Eh bien pour nous, au contraire, nous devons toujours affirmer ce désir, cette volonté de rechercher toujours le règne de Notre Seigneur, le règne de Notre Seigneur dans nos cœurs, le règne de Notre Seigneur dans toutes les familles, règne de Notre Seigneur dans la Cité.

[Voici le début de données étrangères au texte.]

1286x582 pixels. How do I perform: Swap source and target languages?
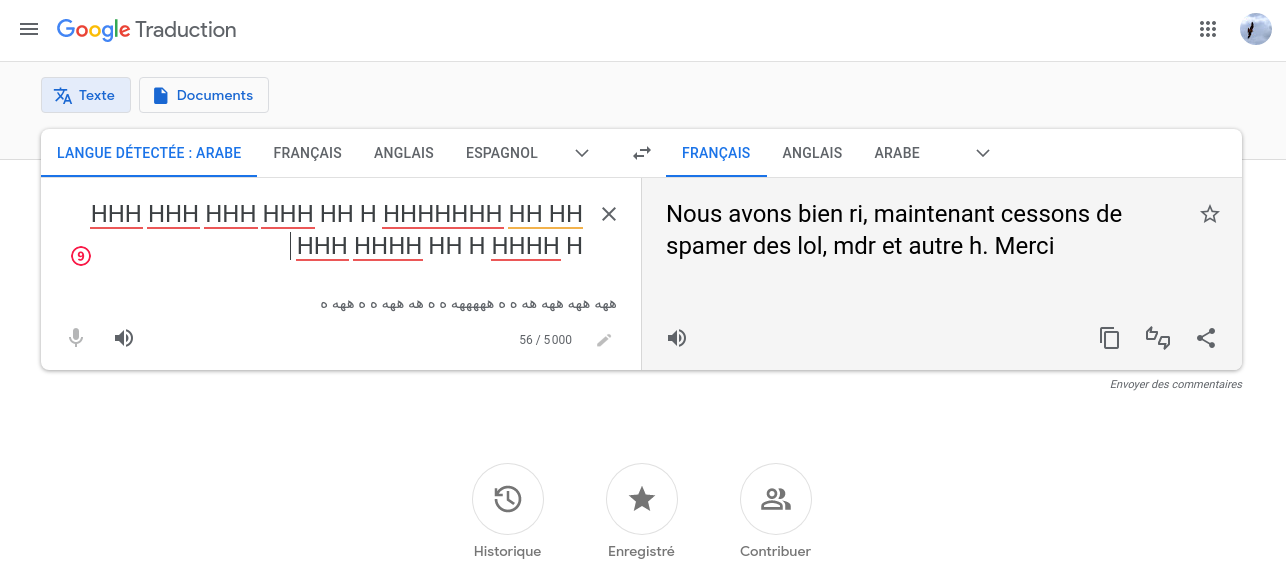coord(642,153)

Comment pourrons nous alors prononcer les paroles du Pater noster : adveniat regnum tuum, si nous n’avons pas dans nos cœurs, le désir de répandre son règne partout ; qu’il n’y ait pas un endroit ; qu’il n’y ait pas une personne qui ne soit soumise à Notre Seigneur Jésus-Christ ?

Et s’il ne se réalise pas sur la terre, nous le savons bien, cela se réalisera au Ciel. Fiat voluntas tua sicut in cœlo et in terra : « Que votre volonté soit faite sur la terre comme au Ciel ».

Au Ciel la volonté de Dieu sera faite. Au Ciel il n’y aura que Notre Seigneur Jésus-Christ qui sera le Roi de tous les élus et personne d’autre. Voilà ce que nous devons croire. Voilà ce qui doit être 124

l’objet de notre foi et que jamais personne n’ose tenter de diminuer notre foi ; que jamais personne n’ose nous dire que cela n’est pas notre foi et la foi de toute l’Église, la foi que nous devons conserver, la foi que nous devons répandre.

Au nom du Père et du Fils et du Saint-Esprit. Ainsi soit-il.